Com efeito, a escassos dois dias do referendo e de acordo com as últimas sondagens, já realizadas após o brutal e inqualificável assassinato da deputada Jo Cox, deparamos com um país partido ao meio. Haverá, é certo, ainda alguma vantagem para o remain, mas a percentagem de indecisos, determinantes nestas ocasiões, permanece extremamente elevada.

Ora tal circunstância leva-nos a pensar no porquê da sua convocação, bem como no próprio papel dos referendos, tal como muitos plebiscitos de má memória, nas decisões políticas de cada país.

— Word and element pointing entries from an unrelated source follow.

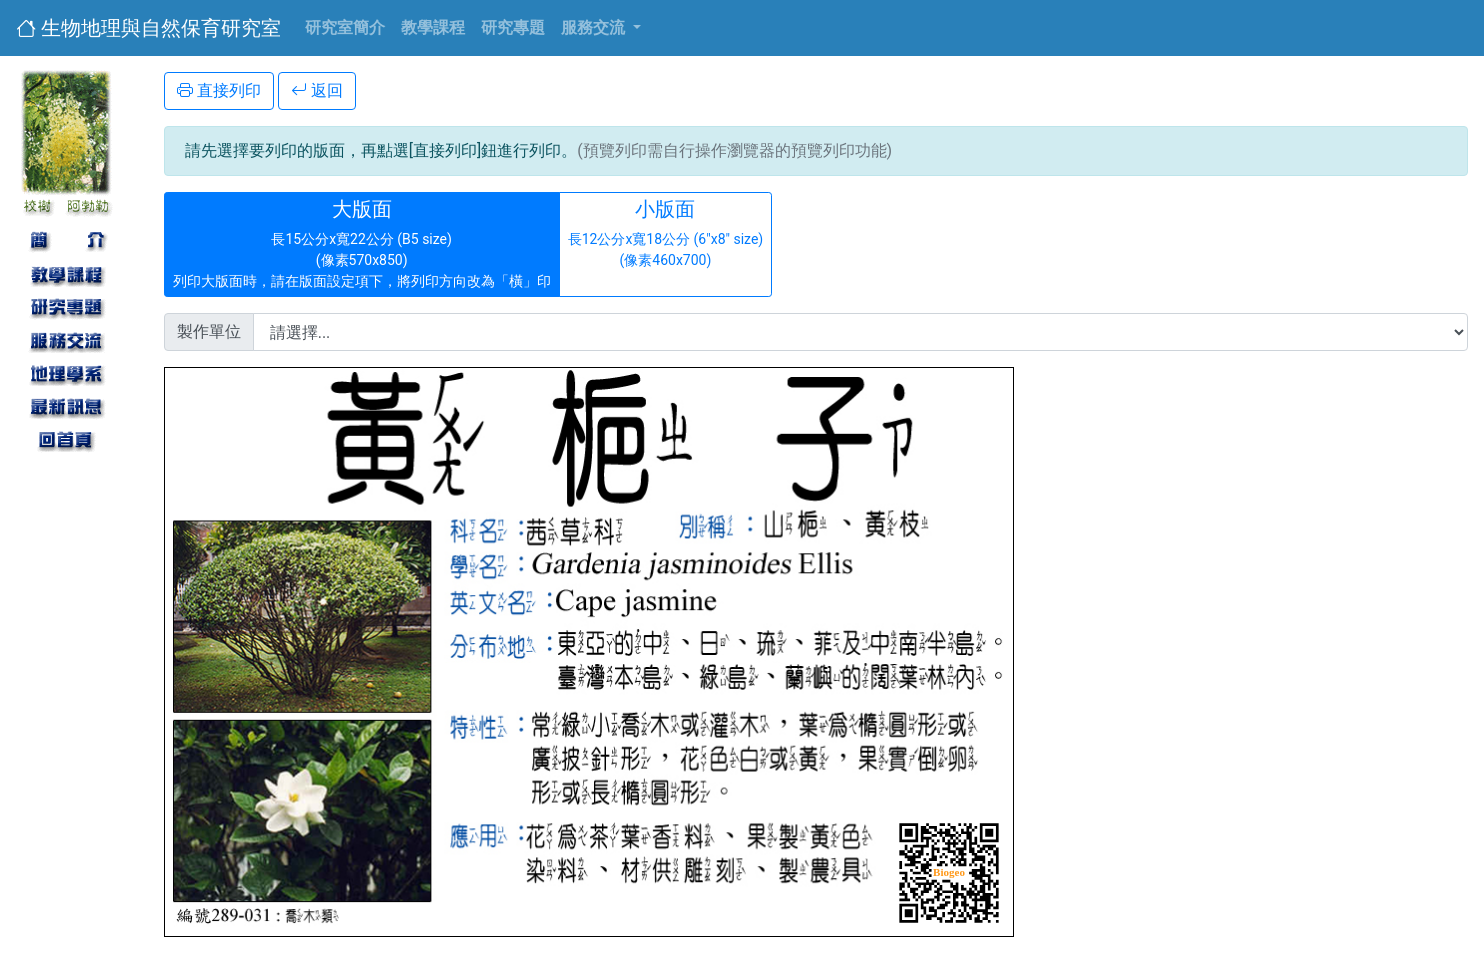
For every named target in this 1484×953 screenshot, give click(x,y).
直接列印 (219, 90)
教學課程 (433, 27)
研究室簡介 (345, 27)
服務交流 (595, 27)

Os referendos e os plebiscitos correspondem, hoje, aos velhos anseios dos que, como Jean Jacques Rousseau ou Thomas Paine, sempre encontraram vantagens numa democracia direta, onde o povo, sem o véu da representação, poderia decidir o seu destino.

Só que, tal como o passado várias vezes nos ensinou, em grandes territórios e sobre questões intrínsecas ao respetivo funcionamento de um Estado, quer a democracia direta quer os seus instrumentos, como o plebiscito e o referendo, são formas de consulta popular muito perigosas. Quase sempre conduzindo ou à ditadura de um qualquer autocrata, ou ao domínio de uma assembleia ou, ainda, no caso de uma democracia consolidada, à sua potencial ingovernabilidade. Isto é, mesmo em democracia, há perguntas que não se podem fazer.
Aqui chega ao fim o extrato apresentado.